Exercise brief =
Please copy the items word for word, beginning with the line that contains "The image size is (626, 482)." and continuing through the line that contains "Refresh the Organization".

-------- Supplied information

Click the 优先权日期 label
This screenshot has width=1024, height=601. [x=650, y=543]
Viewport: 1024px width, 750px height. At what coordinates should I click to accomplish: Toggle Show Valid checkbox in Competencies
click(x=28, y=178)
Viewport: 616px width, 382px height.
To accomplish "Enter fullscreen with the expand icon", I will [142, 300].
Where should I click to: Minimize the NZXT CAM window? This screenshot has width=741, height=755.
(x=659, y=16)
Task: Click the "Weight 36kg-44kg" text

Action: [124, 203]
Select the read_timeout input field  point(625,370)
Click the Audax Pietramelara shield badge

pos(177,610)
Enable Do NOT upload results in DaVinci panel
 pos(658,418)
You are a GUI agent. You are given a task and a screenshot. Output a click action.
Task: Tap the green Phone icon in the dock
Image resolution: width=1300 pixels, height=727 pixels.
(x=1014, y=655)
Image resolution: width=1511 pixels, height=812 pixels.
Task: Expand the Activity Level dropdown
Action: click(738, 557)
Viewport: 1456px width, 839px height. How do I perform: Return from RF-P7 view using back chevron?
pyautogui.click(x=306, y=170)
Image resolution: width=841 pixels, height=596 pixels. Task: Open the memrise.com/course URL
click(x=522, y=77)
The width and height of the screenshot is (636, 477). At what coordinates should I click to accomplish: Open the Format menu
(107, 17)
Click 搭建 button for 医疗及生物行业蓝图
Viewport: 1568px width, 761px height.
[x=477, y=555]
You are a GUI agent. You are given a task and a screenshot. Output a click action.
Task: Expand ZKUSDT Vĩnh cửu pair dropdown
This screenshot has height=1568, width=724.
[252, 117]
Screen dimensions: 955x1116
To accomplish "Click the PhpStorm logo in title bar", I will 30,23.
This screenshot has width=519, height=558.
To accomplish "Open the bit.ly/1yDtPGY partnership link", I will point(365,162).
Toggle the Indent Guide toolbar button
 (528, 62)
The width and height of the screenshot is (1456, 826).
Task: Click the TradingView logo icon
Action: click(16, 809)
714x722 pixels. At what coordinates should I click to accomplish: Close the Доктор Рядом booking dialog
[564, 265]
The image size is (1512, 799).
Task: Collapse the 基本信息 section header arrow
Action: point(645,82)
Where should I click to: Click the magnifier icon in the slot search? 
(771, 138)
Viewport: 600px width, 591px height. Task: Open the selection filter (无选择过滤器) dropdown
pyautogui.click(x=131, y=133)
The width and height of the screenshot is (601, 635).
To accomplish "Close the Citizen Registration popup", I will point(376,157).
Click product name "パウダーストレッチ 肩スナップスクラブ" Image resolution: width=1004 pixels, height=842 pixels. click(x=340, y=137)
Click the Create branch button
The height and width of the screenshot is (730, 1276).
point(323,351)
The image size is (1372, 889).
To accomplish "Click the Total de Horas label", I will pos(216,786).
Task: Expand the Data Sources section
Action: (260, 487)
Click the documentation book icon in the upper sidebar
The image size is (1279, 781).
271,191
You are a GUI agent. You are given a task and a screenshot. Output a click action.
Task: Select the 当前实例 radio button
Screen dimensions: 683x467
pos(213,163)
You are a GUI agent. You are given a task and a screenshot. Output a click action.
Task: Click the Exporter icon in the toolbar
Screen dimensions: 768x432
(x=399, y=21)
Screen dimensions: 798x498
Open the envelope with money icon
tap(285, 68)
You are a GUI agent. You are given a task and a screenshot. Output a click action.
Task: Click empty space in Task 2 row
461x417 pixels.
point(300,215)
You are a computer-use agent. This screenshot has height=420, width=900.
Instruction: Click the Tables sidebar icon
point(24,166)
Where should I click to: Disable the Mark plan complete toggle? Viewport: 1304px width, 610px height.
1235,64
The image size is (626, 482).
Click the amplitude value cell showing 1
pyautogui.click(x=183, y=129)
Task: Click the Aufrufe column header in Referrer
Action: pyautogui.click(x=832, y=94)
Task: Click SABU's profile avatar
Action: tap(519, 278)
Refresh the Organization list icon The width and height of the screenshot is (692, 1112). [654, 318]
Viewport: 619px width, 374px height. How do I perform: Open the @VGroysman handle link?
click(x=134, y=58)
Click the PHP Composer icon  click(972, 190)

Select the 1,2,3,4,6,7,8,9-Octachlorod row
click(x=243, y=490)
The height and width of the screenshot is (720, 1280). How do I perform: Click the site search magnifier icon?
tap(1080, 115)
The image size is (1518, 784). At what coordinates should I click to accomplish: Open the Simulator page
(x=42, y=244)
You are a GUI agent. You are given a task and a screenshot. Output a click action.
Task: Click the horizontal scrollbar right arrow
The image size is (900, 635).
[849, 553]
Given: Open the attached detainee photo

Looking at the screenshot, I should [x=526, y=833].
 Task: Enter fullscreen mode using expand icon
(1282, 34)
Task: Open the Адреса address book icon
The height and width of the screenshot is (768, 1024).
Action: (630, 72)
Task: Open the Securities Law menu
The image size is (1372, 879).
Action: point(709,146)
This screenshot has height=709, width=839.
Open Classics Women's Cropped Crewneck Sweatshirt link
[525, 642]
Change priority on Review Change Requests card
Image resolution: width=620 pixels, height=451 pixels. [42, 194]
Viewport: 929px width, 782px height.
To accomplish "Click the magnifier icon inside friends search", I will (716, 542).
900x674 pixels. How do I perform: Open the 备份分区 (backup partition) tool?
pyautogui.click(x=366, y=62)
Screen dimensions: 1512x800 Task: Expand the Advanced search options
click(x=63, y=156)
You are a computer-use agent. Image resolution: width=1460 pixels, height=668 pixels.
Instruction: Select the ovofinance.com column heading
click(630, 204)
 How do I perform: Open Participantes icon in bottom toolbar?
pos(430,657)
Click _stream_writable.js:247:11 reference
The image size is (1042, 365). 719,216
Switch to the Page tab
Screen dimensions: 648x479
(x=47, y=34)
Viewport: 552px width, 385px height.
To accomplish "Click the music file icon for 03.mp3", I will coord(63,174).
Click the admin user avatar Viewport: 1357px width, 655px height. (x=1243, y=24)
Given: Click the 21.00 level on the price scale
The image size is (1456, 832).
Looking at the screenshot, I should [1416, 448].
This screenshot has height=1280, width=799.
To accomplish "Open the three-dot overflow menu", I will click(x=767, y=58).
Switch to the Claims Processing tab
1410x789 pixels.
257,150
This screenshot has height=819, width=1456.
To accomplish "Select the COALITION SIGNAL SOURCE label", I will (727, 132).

----------------

Expected answer =
The image size is (626, 482).
Click the amplitude value cell showing 1
pyautogui.click(x=183, y=129)
Task: Click the Aufrufe column header in Referrer
Action: pyautogui.click(x=832, y=94)
Task: Click SABU's profile avatar
Action: tap(519, 278)
Refresh the Organization list icon The width and height of the screenshot is (692, 1112). [654, 318]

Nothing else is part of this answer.